What is needed is a faithful copy of all the records.

Data extracted from a collection:
══════
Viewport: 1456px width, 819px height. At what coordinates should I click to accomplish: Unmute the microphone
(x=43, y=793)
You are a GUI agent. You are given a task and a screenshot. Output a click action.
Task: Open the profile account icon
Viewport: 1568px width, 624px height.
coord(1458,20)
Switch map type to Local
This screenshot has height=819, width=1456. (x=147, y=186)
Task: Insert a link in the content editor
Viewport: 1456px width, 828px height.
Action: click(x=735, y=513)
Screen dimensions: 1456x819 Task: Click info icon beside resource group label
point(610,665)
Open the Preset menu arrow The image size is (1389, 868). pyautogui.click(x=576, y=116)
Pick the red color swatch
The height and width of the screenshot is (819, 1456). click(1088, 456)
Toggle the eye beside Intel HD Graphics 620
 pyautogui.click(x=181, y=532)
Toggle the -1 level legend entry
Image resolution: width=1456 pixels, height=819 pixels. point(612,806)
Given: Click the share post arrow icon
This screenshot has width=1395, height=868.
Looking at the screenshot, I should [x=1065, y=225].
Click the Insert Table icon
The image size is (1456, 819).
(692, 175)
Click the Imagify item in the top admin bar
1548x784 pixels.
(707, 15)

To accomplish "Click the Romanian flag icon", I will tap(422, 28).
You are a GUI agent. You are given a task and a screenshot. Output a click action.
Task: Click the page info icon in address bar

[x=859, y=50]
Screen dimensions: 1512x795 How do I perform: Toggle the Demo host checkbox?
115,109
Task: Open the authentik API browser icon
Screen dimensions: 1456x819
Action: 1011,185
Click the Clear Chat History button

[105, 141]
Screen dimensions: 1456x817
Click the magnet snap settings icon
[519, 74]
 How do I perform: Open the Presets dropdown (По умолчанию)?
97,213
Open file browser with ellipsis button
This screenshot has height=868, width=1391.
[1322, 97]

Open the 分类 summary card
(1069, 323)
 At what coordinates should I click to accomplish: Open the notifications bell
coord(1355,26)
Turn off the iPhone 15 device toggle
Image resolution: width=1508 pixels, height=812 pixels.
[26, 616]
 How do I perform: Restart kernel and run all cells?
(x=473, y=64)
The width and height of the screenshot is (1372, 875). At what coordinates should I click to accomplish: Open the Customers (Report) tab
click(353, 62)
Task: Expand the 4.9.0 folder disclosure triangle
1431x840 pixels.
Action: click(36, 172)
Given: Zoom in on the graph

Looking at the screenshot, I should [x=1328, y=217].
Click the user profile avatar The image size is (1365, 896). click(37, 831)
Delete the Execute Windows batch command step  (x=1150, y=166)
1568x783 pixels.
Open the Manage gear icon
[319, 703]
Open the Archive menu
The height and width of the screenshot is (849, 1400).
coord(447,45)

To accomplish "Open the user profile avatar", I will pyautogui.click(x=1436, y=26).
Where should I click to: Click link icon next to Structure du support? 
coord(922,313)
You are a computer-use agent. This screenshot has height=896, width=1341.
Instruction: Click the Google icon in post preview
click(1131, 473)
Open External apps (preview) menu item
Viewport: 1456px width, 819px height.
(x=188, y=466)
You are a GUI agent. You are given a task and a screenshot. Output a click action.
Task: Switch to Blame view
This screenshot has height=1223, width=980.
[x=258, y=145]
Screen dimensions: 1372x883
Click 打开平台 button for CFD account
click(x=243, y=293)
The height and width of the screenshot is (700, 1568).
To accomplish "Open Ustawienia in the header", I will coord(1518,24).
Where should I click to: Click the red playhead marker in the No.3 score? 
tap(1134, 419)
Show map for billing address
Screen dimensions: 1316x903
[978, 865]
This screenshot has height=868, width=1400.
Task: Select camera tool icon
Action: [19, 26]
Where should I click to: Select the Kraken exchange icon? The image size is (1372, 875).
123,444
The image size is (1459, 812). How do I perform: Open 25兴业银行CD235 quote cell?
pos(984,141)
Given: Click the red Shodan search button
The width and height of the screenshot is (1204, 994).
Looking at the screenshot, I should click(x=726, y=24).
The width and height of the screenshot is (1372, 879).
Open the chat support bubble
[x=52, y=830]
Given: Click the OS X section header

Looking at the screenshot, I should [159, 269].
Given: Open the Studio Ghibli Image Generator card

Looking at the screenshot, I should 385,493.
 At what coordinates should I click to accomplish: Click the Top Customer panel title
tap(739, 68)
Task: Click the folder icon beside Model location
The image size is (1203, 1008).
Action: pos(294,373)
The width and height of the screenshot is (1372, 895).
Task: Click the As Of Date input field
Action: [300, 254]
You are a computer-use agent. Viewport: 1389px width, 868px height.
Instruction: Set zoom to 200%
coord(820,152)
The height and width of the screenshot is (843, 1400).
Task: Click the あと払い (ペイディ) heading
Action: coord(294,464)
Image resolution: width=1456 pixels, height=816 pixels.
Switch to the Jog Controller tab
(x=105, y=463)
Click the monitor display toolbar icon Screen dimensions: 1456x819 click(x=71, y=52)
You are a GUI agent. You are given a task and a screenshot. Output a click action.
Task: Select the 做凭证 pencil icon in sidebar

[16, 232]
══════
• [TASK RESULT]:
Viewport: 1456px width, 819px height. At what coordinates should I click to accomplish: Unmute the microphone
(x=43, y=793)
You are a GUI agent. You are given a task and a screenshot. Output a click action.
Task: Open the profile account icon
Viewport: 1568px width, 624px height.
coord(1458,20)
Switch map type to Local
This screenshot has height=819, width=1456. (x=147, y=186)
Task: Insert a link in the content editor
Viewport: 1456px width, 828px height.
Action: click(x=735, y=513)
Screen dimensions: 1456x819 Task: Click info icon beside resource group label
point(610,665)
Open the Preset menu arrow The image size is (1389, 868). pyautogui.click(x=576, y=116)
Pick the red color swatch
The height and width of the screenshot is (819, 1456). click(1088, 456)
Toggle the eye beside Intel HD Graphics 620
 pyautogui.click(x=181, y=532)
Toggle the -1 level legend entry
Image resolution: width=1456 pixels, height=819 pixels. point(612,806)
Given: Click the share post arrow icon
This screenshot has width=1395, height=868.
Looking at the screenshot, I should [x=1065, y=225].
Click the Insert Table icon
The image size is (1456, 819).
(692, 175)
Click the Imagify item in the top admin bar
1548x784 pixels.
(707, 15)

To accomplish "Click the Romanian flag icon", I will tap(422, 28).
You are a GUI agent. You are given a task and a screenshot. Output a click action.
Task: Click the page info icon in address bar

[x=859, y=50]
Screen dimensions: 1512x795 How do I perform: Toggle the Demo host checkbox?
115,109
Task: Open the authentik API browser icon
Screen dimensions: 1456x819
Action: 1011,185
Click the Clear Chat History button

[105, 141]
Screen dimensions: 1456x817
Click the magnet snap settings icon
[519, 74]
 How do I perform: Open the Presets dropdown (По умолчанию)?
97,213
Open file browser with ellipsis button
This screenshot has height=868, width=1391.
[1322, 97]

Open the 分类 summary card
(1069, 323)
 At what coordinates should I click to accomplish: Open the notifications bell
coord(1355,26)
Turn off the iPhone 15 device toggle
Image resolution: width=1508 pixels, height=812 pixels.
[26, 616]
 How do I perform: Restart kernel and run all cells?
(x=473, y=64)
The width and height of the screenshot is (1372, 875). At what coordinates should I click to accomplish: Open the Customers (Report) tab
click(353, 62)
Task: Expand the 4.9.0 folder disclosure triangle
1431x840 pixels.
Action: click(36, 172)
Given: Zoom in on the graph

Looking at the screenshot, I should [x=1328, y=217].
Click the user profile avatar The image size is (1365, 896). click(37, 831)
Delete the Execute Windows batch command step  (x=1150, y=166)
1568x783 pixels.
Open the Manage gear icon
[319, 703]
Open the Archive menu
The height and width of the screenshot is (849, 1400).
coord(447,45)

To accomplish "Open the user profile avatar", I will pyautogui.click(x=1436, y=26).
Where should I click to: Click link icon next to Structure du support? 
coord(922,313)
You are a computer-use agent. This screenshot has height=896, width=1341.
Instruction: Click the Google icon in post preview
click(1131, 473)
Open External apps (preview) menu item
Viewport: 1456px width, 819px height.
(x=188, y=466)
You are a GUI agent. You are given a task and a screenshot. Output a click action.
Task: Switch to Blame view
This screenshot has height=1223, width=980.
[x=258, y=145]
Screen dimensions: 1372x883
Click 打开平台 button for CFD account
click(x=243, y=293)
The height and width of the screenshot is (700, 1568).
To accomplish "Open Ustawienia in the header", I will coord(1518,24).
Where should I click to: Click the red playhead marker in the No.3 score? 
tap(1134, 419)
Show map for billing address
Screen dimensions: 1316x903
[978, 865]
This screenshot has height=868, width=1400.
Task: Select camera tool icon
Action: [19, 26]
Where should I click to: Select the Kraken exchange icon? The image size is (1372, 875).
123,444
The image size is (1459, 812). How do I perform: Open 25兴业银行CD235 quote cell?
pos(984,141)
Given: Click the red Shodan search button
The width and height of the screenshot is (1204, 994).
Looking at the screenshot, I should click(x=726, y=24).
The width and height of the screenshot is (1372, 879).
Open the chat support bubble
[x=52, y=830]
Given: Click the OS X section header

Looking at the screenshot, I should [159, 269].
Given: Open the Studio Ghibli Image Generator card

Looking at the screenshot, I should 385,493.
 At what coordinates should I click to accomplish: Click the Top Customer panel title
tap(739, 68)
Task: Click the folder icon beside Model location
The image size is (1203, 1008).
Action: pos(294,373)
The width and height of the screenshot is (1372, 895).
Task: Click the As Of Date input field
Action: [300, 254]
You are a computer-use agent. Viewport: 1389px width, 868px height.
Instruction: Set zoom to 200%
coord(820,152)
The height and width of the screenshot is (843, 1400).
Task: Click the あと払い (ペイディ) heading
Action: coord(294,464)
Image resolution: width=1456 pixels, height=816 pixels.
Switch to the Jog Controller tab
(x=105, y=463)
Click the monitor display toolbar icon Screen dimensions: 1456x819 click(x=71, y=52)
You are a GUI agent. You are given a task and a screenshot. Output a click action.
Task: Select the 做凭证 pencil icon in sidebar

[16, 232]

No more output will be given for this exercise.